I activated opendmarc on my server but it rejects all emails. I've tried sending with emails from google and yahoo and it doesn't work
Any idea what could be wrong?
5.7.1 rejected by DMARC policy for remoteserver.domain.ltd
5.7.1 rejected by DMARC policy for yahoo.com
...
/etc/postfix/main.cf
allow_percent_hack = no
milter_default_action = accept
milter_protocol = 2
dmarc_milter = , inet:localhost:8893
#dmarc_milter =
smtpd_milters = inet:localhost:8891 $dmarc_milter
non_smtpd_milters = $smtpd_milters
/etc/opendmarc.conf
AuthservID OpenDMARC
IgnoreHosts /etc/opendmarc/ignore.hosts
PidFile /var/run/opendmarc.pid
RejectFailures true
RequiredHeaders true
Socket inet:8893@localhost
SoftwareHeader true
Syslog true
SyslogFacility mail
UMask 0002
UserID opendmarc:opendmarc
#SPFSelfValidate true
IgnoreHosts /etc/opendmarc/ignore.hosts
HistoryFile /var/run/opendmarc/opendmarc.dat
/etc/opendmarc/ignore.hosts
127.0.0.0/8
::1/128
localhost
192.168.0.0/24
/var/log/mail.log
Oct 16 22:40:14 myserver postfix/smtpd[25265]: connect from remoteserver.domain.ltd[22.22.22.22]

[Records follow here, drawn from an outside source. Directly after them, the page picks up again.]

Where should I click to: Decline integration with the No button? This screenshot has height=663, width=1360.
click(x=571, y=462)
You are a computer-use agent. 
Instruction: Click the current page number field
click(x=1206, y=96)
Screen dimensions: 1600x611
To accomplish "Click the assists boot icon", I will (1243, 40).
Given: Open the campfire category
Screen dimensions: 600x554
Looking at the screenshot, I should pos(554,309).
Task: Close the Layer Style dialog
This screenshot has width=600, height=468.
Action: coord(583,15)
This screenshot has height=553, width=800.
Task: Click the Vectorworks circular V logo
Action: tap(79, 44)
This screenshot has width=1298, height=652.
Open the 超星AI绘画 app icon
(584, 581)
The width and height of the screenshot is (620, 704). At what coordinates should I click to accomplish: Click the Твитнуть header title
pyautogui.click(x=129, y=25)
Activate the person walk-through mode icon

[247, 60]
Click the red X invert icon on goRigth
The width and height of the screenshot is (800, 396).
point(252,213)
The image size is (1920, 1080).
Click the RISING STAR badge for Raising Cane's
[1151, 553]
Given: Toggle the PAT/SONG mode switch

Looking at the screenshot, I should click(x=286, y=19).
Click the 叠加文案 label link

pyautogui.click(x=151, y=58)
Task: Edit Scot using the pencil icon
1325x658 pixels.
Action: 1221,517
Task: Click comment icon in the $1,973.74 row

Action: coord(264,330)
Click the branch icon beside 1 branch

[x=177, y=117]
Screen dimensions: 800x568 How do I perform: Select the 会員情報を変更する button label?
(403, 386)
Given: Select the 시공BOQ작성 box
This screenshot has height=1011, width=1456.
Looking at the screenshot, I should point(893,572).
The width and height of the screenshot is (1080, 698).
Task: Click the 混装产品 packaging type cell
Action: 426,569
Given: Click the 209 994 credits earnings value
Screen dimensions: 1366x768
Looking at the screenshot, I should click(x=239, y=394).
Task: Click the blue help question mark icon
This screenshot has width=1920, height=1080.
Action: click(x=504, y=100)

Oct 16 22:40:14 myserver postfix/smtpd[25265]: Anonymous TLS connection established from remoteserver.domain.ltd[22.22.22.22]: TLSv1.2 with cipher ECDHE-RSA-AES256-GCM-SHA384 (256/256 bits)
Oct 16 22:40:14 myserver postfix/smtpd[25265]: warning: restriction `reject_authenticated_sender_login_mismatch' ignored: no SASL support
Oct 16 22:40:14 myserver postfix/smtpd[25265]: warning: restriction `reject_unauthenticated_sender_login_mismatch' ignored: no SASL support
Oct 16 22:40:14 myserver policyd-spf[25268]: None; identity=helo; client-ip=22.22.22.22; helo=remoteserver.domain.ltd; [email protected]; [email protected]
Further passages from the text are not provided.